01 MARCH 2001
Contact: John Iverson 510-568-1680 | Marla Ruzicka 510-551-1148 | Bongane Nyathi 510-841-9610
FOR IMMEDIATE RELEASE
Community Activists, pressure Bayer
to "End Medical Apartheid"
Access to affordable drugs is the difference between life and death for the over 25 million people in Africa, and over 36 million people throughout the world who are affected by the disease. " I have been infected for 20 years, but I am alive today because I have access to the drugs that the South African government is trying to make available to its people. " Explains rally organizer John Iverson of ACT UP East Bay. " It is criminal that the pharmaceutical companies are doing their dreadful best to withhold medicine from the millions who can't afford Western prices when much cheaper generic treatments are available."

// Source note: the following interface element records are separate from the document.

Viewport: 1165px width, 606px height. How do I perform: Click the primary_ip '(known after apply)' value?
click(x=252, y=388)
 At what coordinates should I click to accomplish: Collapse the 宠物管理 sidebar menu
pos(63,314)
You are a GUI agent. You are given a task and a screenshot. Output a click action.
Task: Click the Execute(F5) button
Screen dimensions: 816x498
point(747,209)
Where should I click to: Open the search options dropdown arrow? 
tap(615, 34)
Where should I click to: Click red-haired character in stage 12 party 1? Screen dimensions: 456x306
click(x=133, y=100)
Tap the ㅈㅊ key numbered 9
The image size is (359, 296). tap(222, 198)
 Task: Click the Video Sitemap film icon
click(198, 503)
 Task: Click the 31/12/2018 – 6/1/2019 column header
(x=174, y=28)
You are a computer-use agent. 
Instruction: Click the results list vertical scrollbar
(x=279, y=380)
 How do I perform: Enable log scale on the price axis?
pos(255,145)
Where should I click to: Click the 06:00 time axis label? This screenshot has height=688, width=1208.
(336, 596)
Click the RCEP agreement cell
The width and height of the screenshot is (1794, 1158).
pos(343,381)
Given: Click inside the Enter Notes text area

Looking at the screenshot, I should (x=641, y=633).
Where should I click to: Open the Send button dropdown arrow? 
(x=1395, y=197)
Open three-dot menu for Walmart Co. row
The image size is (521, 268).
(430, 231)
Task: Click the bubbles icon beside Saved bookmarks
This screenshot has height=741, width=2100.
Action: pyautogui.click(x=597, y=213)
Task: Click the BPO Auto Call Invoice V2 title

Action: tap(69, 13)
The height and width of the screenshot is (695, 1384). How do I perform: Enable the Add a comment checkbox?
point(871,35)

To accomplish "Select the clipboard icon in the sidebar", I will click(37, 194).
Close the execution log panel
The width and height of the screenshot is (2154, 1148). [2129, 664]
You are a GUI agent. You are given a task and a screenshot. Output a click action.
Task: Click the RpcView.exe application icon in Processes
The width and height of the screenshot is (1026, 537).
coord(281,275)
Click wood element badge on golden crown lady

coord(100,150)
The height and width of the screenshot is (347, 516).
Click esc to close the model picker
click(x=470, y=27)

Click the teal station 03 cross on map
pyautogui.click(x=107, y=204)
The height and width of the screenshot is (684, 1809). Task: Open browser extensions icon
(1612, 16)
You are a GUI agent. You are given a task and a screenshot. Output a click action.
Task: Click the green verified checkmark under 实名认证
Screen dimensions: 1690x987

"We will demonstrate our disgust and demand that Bayer drop out of the lawsuit against South Africa " says Berkeley City Vice Mayor, Maudelle M. Shirek who will lead a group of peaceful protestors in an act of civil disobedience at Bayer's front gates.
In 1997, South Africa adopted a law to permit importation of the cheapest available drugs (parallel importing) and manufacture of low-cost, generic drugs (compulsory licensing). Both of these measures are authorized by international law, notably the TRIPS agreement. However, a cartel of big pharmaceutical companies have blocked the application of the South African law through legal maneuvers for the last three years. Since the lawsuit was filed in 1998, 400,000 South Africans have died of AIDS.
Life-saving treatments are now available for as little as $1 a day from generic drug manufacturers such as Cipla in India. Cipla has partnered with the humanitarian group Doctors without Boarders to provide treatment at the rate of $350 per year per person. " I have watched people I love die in violent pain, while pharmaceutical companies brought in murderous profits, "says Oakland community activist Phillip Machingura from Zimbabwe. "I will be out on the streets protesting because my loved ones deserve to have access to the drugs that will cease their suffering. I am hopeful that our protests will impact companies such as Bayer to do the right thing and drop out of the lawsuit."
At the rally organizers will be collecting contributions to support South Africa's Treatment Action Campaign in their efforts to transport the drug fluconozole from Thailand, an act that openly violates and challenges the PharMA lawsuit.
Speakers will include: Berkeley Vice Mayor Maudelle Shirek, Berkeley City Council member Kriss Worthington, South Africans Bongane Nyathi and Sagie G, San Francisco Supervisor Matt Gonzalez, Father Bill O'Donnell, Kay McVay, President of California Nurses Association, John Iverson, Act Up/East Bay, Rev. Mark Wilson, Gerald Lenoir, Oakland Needle Exchange, author Diana Russell, Dr. Jeff Burak, Professor of Medical Ethics, UC Berkeley.
Endorsers: All above Speakers and Survive AIDS, Middle East Children's Alliance, SF Supervisor Tom Ammiano, Alameda County Supervisor Nate Miley, Berkeley Councilors Dona Spring and Linda Maio, AIDS Medicine Recycling Project, National Lawyers Guild-SF, Global Exchange, Women's History Library, National Clearinghouse on Marital and Date Rape, Center for Environmental Health, Women Against Sexual Slavery, Ruckus Society, Center for Third World Organizing., Lesbian and Gay Insurrection, East Bay Democratic Socialists of America, Oakland Gray Panthers, Former Berkeley Councilors Nancy Skinner and Ann Chandler. Participants in civil disobedience include Barbara Lubin, Maudelle Shirek, Kriss Worthington, boona cheema, Medea Benjamin, Father Bill O'Donnell, Don Jelinek, Diana Russell and several other community activists.